| SoZ Sozialistische Zeitung |
Wie gehen wir mit dem Staat um? Innerhalb der antikapitalistischen Bewegung sind zwei Herangehensweisen üblich. Die
erste betrachtet den Staat als möglichen Verbündeten, der dem Kapital Kontrollen auferlegen und das System menschlich gestalten kann. Solch eine
Vorstellung liegt indirekt der Forderung nach einer Tobinsteuer auf internationale Finanztransaktionen zugrunde, die der Ausgangpunkt für Attac in
Frankreich und seine Ableger in anderen europäischen Ländern ist.

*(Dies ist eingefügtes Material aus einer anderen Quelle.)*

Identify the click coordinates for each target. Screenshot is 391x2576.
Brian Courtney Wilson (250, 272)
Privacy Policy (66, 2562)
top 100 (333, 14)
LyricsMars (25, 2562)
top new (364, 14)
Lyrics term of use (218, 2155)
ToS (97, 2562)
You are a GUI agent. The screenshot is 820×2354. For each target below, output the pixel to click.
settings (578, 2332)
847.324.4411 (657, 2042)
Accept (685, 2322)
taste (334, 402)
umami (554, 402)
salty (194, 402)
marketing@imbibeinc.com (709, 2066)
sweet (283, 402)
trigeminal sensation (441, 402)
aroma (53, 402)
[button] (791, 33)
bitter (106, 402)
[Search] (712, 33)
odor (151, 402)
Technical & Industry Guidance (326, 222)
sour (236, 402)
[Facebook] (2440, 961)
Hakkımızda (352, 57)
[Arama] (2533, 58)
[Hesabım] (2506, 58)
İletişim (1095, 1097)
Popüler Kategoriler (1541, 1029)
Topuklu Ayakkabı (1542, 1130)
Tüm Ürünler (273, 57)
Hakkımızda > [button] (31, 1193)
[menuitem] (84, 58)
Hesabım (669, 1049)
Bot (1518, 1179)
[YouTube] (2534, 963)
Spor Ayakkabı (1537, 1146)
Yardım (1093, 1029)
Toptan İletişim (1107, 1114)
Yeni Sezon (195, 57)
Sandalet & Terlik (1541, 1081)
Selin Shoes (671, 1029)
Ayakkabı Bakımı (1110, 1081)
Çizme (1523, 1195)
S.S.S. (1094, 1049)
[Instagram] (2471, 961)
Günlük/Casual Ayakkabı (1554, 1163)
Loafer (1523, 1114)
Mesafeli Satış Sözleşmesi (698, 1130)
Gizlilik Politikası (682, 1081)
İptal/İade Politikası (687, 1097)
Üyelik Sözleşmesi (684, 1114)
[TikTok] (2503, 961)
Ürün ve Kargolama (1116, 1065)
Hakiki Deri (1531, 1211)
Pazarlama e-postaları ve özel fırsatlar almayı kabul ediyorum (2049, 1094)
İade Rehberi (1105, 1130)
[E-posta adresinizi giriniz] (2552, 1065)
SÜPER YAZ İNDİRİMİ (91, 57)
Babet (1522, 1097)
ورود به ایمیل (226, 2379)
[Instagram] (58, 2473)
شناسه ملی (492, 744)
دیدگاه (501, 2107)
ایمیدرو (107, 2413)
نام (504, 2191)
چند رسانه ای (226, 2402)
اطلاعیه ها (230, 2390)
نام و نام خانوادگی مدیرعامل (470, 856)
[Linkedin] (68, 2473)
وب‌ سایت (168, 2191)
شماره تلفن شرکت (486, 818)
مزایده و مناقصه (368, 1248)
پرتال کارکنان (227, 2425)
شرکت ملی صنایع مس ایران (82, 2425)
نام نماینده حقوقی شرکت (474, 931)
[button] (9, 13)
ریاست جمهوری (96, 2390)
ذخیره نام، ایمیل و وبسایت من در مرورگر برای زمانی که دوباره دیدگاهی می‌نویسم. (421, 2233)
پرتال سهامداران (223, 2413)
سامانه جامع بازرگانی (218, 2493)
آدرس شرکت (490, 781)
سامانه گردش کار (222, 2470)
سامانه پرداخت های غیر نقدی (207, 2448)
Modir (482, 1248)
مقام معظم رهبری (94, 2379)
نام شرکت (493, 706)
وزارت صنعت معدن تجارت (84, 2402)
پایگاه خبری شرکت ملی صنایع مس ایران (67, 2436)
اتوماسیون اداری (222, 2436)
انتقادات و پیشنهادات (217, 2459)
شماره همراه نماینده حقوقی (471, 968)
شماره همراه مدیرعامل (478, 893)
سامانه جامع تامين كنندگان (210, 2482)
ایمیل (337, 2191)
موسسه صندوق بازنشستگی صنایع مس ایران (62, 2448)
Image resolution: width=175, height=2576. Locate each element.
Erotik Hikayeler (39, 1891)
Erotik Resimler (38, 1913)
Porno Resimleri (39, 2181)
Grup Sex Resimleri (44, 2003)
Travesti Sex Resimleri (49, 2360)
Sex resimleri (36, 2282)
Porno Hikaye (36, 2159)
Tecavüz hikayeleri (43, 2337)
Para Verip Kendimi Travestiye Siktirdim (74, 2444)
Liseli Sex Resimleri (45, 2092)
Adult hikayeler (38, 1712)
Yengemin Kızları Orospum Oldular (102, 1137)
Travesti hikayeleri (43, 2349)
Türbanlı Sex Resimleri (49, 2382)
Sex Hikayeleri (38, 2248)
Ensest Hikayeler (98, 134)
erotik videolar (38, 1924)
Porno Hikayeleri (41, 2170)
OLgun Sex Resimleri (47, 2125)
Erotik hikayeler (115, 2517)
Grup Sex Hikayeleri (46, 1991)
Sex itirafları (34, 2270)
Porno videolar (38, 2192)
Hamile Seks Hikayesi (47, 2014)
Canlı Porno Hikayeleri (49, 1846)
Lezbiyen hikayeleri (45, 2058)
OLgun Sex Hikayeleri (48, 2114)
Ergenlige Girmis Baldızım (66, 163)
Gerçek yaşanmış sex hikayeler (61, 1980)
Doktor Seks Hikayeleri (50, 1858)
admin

Für diesen, allgemein gesprochen, reformistischen Flügel der Bewegung sind die Regierungsübernahmen durch linke Parteien in
Lateinamerika vor allem die Wahl des brasilianischen Präsidenten Lula, Führers der Arbeiterpartei (PT) ein Wendepunkt.
»Viva Brasilien!« lautete die Schlagzeile der Januarausgabe von Le Monde diplomatique, der linken Pariser Monatszeitung, die Attac
gründete. Obwohl Walden Bello von der Initiative Focus on the Global South in seinen Schriften etwas vorsichtiger war, formulierte er auf einer
Veranstaltung in London im November 2002 bedingte Unterstützung für Lulas Festlegung auf das vom IWF auferlegte Wirtschaftsprogramm, das
von Brasiliens Regierung fordert, innerhalb ihres ersten Amtsjahrs einen Haushaltsüberschuss von 3,75% des Nationaleinkommens zu erzielen.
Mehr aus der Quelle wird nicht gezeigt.